— Work instructions —
Please reproduce all of the entries exactly, without omitting any.

Collected data entries
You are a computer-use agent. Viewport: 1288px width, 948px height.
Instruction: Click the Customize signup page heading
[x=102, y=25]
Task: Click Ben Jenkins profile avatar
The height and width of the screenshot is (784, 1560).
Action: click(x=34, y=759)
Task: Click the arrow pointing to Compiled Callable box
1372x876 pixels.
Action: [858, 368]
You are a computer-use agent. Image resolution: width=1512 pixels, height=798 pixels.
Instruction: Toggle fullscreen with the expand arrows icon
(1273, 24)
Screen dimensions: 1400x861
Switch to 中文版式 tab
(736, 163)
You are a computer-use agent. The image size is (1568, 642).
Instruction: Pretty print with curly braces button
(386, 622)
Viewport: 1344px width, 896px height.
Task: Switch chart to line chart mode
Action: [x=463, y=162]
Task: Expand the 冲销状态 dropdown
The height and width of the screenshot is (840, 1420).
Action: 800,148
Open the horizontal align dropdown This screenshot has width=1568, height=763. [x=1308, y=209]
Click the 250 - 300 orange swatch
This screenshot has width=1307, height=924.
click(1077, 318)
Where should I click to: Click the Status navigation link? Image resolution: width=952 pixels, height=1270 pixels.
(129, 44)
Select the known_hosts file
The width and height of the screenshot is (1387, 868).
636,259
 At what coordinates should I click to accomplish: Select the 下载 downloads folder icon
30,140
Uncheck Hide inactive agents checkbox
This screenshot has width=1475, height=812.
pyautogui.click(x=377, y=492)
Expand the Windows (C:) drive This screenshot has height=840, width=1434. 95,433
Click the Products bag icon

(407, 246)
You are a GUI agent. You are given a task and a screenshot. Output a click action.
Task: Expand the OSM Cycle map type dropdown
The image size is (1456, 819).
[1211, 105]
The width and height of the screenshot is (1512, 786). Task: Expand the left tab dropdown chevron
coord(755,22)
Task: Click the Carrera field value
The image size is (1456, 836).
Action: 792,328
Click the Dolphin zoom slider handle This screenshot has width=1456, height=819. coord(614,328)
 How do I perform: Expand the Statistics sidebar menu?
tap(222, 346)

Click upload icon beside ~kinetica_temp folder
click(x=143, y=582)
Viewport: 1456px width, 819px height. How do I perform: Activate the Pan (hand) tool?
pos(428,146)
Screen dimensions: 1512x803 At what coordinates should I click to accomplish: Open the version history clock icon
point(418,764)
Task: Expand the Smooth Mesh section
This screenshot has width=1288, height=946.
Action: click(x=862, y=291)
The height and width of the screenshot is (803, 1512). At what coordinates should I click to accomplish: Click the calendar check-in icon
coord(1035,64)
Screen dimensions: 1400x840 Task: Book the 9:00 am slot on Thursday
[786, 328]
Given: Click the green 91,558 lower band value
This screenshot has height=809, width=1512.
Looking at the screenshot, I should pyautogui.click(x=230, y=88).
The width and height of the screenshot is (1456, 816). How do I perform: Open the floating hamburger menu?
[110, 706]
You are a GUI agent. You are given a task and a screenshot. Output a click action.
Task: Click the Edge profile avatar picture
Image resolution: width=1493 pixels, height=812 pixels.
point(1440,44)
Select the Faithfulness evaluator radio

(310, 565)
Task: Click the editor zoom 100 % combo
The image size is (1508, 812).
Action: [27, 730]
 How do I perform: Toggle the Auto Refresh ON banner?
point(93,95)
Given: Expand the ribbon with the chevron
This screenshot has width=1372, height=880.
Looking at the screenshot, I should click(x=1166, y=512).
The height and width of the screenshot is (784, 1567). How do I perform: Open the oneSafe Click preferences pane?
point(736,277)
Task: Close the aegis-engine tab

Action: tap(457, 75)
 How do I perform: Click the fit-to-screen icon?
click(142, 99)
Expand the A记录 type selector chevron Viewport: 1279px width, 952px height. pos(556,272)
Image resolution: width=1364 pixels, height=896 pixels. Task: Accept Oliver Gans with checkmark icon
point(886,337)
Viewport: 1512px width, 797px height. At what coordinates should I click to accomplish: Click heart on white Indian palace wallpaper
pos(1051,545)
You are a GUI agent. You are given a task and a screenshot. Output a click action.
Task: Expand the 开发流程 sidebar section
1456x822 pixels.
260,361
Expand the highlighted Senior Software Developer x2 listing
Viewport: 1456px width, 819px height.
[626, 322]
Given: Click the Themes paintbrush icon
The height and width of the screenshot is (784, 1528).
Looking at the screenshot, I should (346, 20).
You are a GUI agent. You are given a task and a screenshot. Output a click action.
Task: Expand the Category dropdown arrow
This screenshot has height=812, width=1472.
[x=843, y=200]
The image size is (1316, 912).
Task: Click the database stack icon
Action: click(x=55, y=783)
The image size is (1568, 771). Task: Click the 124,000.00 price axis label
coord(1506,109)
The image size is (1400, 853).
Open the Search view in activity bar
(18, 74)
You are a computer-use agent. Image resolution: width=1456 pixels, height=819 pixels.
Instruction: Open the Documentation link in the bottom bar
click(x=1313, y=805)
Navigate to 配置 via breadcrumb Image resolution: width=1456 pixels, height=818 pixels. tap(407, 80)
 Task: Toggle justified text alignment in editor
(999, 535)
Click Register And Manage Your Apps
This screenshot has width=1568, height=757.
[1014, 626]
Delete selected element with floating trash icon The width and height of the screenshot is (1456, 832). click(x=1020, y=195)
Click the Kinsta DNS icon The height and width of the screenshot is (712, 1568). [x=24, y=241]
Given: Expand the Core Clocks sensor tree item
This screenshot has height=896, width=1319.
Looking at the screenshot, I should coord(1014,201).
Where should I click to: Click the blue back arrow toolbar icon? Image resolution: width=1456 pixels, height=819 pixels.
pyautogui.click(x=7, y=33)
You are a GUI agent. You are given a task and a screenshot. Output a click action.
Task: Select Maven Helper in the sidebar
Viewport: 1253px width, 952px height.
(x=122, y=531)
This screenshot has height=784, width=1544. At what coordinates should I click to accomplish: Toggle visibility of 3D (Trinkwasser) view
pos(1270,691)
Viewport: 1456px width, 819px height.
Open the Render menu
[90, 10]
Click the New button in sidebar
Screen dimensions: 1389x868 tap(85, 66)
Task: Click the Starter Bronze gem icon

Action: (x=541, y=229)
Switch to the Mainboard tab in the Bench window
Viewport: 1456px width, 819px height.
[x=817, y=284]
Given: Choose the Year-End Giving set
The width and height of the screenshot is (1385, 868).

— The answer —
You are a computer-use agent. Viewport: 1288px width, 948px height.
Instruction: Click the Customize signup page heading
[x=102, y=25]
Task: Click Ben Jenkins profile avatar
The height and width of the screenshot is (784, 1560).
Action: click(x=34, y=759)
Task: Click the arrow pointing to Compiled Callable box
1372x876 pixels.
Action: [858, 368]
You are a computer-use agent. Image resolution: width=1512 pixels, height=798 pixels.
Instruction: Toggle fullscreen with the expand arrows icon
(1273, 24)
Screen dimensions: 1400x861
Switch to 中文版式 tab
(736, 163)
You are a computer-use agent. The image size is (1568, 642).
Instruction: Pretty print with curly braces button
(386, 622)
Viewport: 1344px width, 896px height.
Task: Switch chart to line chart mode
Action: [x=463, y=162]
Task: Expand the 冲销状态 dropdown
The height and width of the screenshot is (840, 1420).
Action: 800,148
Open the horizontal align dropdown This screenshot has width=1568, height=763. [x=1308, y=209]
Click the 250 - 300 orange swatch
This screenshot has width=1307, height=924.
click(1077, 318)
Where should I click to: Click the Status navigation link? Image resolution: width=952 pixels, height=1270 pixels.
(129, 44)
Select the known_hosts file
The width and height of the screenshot is (1387, 868).
636,259
 At what coordinates should I click to accomplish: Select the 下载 downloads folder icon
30,140
Uncheck Hide inactive agents checkbox
This screenshot has width=1475, height=812.
pyautogui.click(x=377, y=492)
Expand the Windows (C:) drive This screenshot has height=840, width=1434. 95,433
Click the Products bag icon

(407, 246)
You are a GUI agent. You are given a task and a screenshot. Output a click action.
Task: Expand the OSM Cycle map type dropdown
The image size is (1456, 819).
[1211, 105]
The width and height of the screenshot is (1512, 786). Task: Expand the left tab dropdown chevron
coord(755,22)
Task: Click the Carrera field value
The image size is (1456, 836).
Action: 792,328
Click the Dolphin zoom slider handle This screenshot has width=1456, height=819. coord(614,328)
 How do I perform: Expand the Statistics sidebar menu?
tap(222, 346)

Click upload icon beside ~kinetica_temp folder
click(x=143, y=582)
Viewport: 1456px width, 819px height. How do I perform: Activate the Pan (hand) tool?
pos(428,146)
Screen dimensions: 1512x803 At what coordinates should I click to accomplish: Open the version history clock icon
point(418,764)
Task: Expand the Smooth Mesh section
This screenshot has width=1288, height=946.
Action: click(x=862, y=291)
The height and width of the screenshot is (803, 1512). At what coordinates should I click to accomplish: Click the calendar check-in icon
coord(1035,64)
Screen dimensions: 1400x840 Task: Book the 9:00 am slot on Thursday
[786, 328]
Given: Click the green 91,558 lower band value
This screenshot has height=809, width=1512.
Looking at the screenshot, I should pyautogui.click(x=230, y=88).
The width and height of the screenshot is (1456, 816). How do I perform: Open the floating hamburger menu?
[110, 706]
You are a GUI agent. You are given a task and a screenshot. Output a click action.
Task: Click the Edge profile avatar picture
Image resolution: width=1493 pixels, height=812 pixels.
point(1440,44)
Select the Faithfulness evaluator radio

(310, 565)
Task: Click the editor zoom 100 % combo
The image size is (1508, 812).
Action: [27, 730]
 How do I perform: Toggle the Auto Refresh ON banner?
point(93,95)
Given: Expand the ribbon with the chevron
This screenshot has width=1372, height=880.
Looking at the screenshot, I should click(x=1166, y=512).
The height and width of the screenshot is (784, 1567). How do I perform: Open the oneSafe Click preferences pane?
point(736,277)
Task: Close the aegis-engine tab

Action: tap(457, 75)
 How do I perform: Click the fit-to-screen icon?
click(142, 99)
Expand the A记录 type selector chevron Viewport: 1279px width, 952px height. pos(556,272)
Image resolution: width=1364 pixels, height=896 pixels. Task: Accept Oliver Gans with checkmark icon
point(886,337)
Viewport: 1512px width, 797px height. At what coordinates should I click to accomplish: Click heart on white Indian palace wallpaper
pos(1051,545)
You are a GUI agent. You are given a task and a screenshot. Output a click action.
Task: Expand the 开发流程 sidebar section
1456x822 pixels.
260,361
Expand the highlighted Senior Software Developer x2 listing
Viewport: 1456px width, 819px height.
[626, 322]
Given: Click the Themes paintbrush icon
The height and width of the screenshot is (784, 1528).
Looking at the screenshot, I should (346, 20).
You are a GUI agent. You are given a task and a screenshot. Output a click action.
Task: Expand the Category dropdown arrow
This screenshot has height=812, width=1472.
[x=843, y=200]
The image size is (1316, 912).
Task: Click the database stack icon
Action: click(x=55, y=783)
The image size is (1568, 771). Task: Click the 124,000.00 price axis label
coord(1506,109)
The image size is (1400, 853).
Open the Search view in activity bar
(18, 74)
You are a computer-use agent. Image resolution: width=1456 pixels, height=819 pixels.
Instruction: Open the Documentation link in the bottom bar
click(x=1313, y=805)
Navigate to 配置 via breadcrumb Image resolution: width=1456 pixels, height=818 pixels. tap(407, 80)
 Task: Toggle justified text alignment in editor
(999, 535)
Click Register And Manage Your Apps
This screenshot has width=1568, height=757.
[1014, 626]
Delete selected element with floating trash icon The width and height of the screenshot is (1456, 832). click(x=1020, y=195)
Click the Kinsta DNS icon The height and width of the screenshot is (712, 1568). [x=24, y=241]
Given: Expand the Core Clocks sensor tree item
This screenshot has height=896, width=1319.
Looking at the screenshot, I should coord(1014,201).
Where should I click to: Click the blue back arrow toolbar icon? Image resolution: width=1456 pixels, height=819 pixels.
pyautogui.click(x=7, y=33)
You are a GUI agent. You are given a task and a screenshot. Output a click action.
Task: Select Maven Helper in the sidebar
Viewport: 1253px width, 952px height.
(x=122, y=531)
This screenshot has height=784, width=1544. At what coordinates should I click to accomplish: Toggle visibility of 3D (Trinkwasser) view
pos(1270,691)
Viewport: 1456px width, 819px height.
Open the Render menu
[90, 10]
Click the New button in sidebar
Screen dimensions: 1389x868 tap(85, 66)
Task: Click the Starter Bronze gem icon

Action: (x=541, y=229)
Switch to the Mainboard tab in the Bench window
Viewport: 1456px width, 819px height.
[x=817, y=284]
Given: Choose the Year-End Giving set
The width and height of the screenshot is (1385, 868).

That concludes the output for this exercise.